REPRESENTATIONS AND WARRANTIES OF PARENT

          4.1 Representations and Warranties. Parent represents and warrants to the Stockholder as follows: (a) each of this Agreement and the Merger Agreement has been approved by Parent’s board of directors, (b) each of this Agreement and the Merger Agreement has been duly executed and delivered by a duly authorized officer of Parent, and (c) assuming the due authorization, execution and delivery of this Agreement by the Stockholder, this Agreement constitutes a valid and binding agreement of Parent, enforceable against Parent in accordance with its terms, except as may be limited by applicable bankruptcy, insolvency, reorganization, moratorium and other similar laws of general application which may affect the enforcement of creditors, rights generally and by general equitable principles.

ARTICLE V

MISCELLANEOUS

          5.1 Further Assurances. Each party hereto shall execute and deliver such additional instruments and other documents and shall take such further actions (including, without limitation, in the case of the Stockholder, any amendments to this Agreement which Parent may reasonably request) as may be necessary or appropriate to effectuate, carry out and comply with all of his or its obligations under this Agreement.

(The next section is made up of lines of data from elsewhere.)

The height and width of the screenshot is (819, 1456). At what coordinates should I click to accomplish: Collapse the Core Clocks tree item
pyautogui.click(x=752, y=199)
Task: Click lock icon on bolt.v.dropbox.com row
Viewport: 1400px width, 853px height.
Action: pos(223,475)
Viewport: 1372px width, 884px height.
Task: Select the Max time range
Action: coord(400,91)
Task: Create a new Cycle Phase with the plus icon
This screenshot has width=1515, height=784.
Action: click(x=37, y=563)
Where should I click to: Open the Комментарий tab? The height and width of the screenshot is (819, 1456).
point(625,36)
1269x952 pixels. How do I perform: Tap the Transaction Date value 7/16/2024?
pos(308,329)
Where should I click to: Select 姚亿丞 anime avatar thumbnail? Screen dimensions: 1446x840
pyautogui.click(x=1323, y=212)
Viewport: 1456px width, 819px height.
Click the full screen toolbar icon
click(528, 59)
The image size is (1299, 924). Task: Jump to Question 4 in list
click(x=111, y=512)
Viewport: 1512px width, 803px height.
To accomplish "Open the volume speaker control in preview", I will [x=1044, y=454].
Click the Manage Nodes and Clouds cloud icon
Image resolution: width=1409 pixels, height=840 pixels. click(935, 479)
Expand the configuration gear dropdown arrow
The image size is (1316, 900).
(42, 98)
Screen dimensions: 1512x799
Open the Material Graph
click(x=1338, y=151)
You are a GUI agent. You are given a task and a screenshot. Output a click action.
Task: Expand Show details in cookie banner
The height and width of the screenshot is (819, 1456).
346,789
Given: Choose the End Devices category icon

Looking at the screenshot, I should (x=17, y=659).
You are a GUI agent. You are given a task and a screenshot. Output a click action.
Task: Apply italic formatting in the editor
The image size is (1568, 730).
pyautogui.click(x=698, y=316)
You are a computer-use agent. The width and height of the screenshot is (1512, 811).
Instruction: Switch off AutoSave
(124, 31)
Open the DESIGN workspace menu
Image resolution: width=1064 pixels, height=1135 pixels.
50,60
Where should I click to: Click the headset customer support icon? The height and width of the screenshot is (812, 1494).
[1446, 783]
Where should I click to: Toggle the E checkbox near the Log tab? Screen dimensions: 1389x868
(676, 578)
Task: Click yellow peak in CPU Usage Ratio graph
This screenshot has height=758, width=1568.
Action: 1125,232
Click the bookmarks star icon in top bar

          5.2 Effectiveness and Termination. It is a condition precedent to the effectiveness of this Agreement that the Merger Agreement shall have been fully executed and delivered and be in full force and effect. This Agreement shall automatically terminate and be of no further force or effect upon (a) the termination of the Merger Agreement in accordance with its terms or (b) the consummation of the Merger (other than with respect to this Section 5.2 which shall survive any termination of this Agreement).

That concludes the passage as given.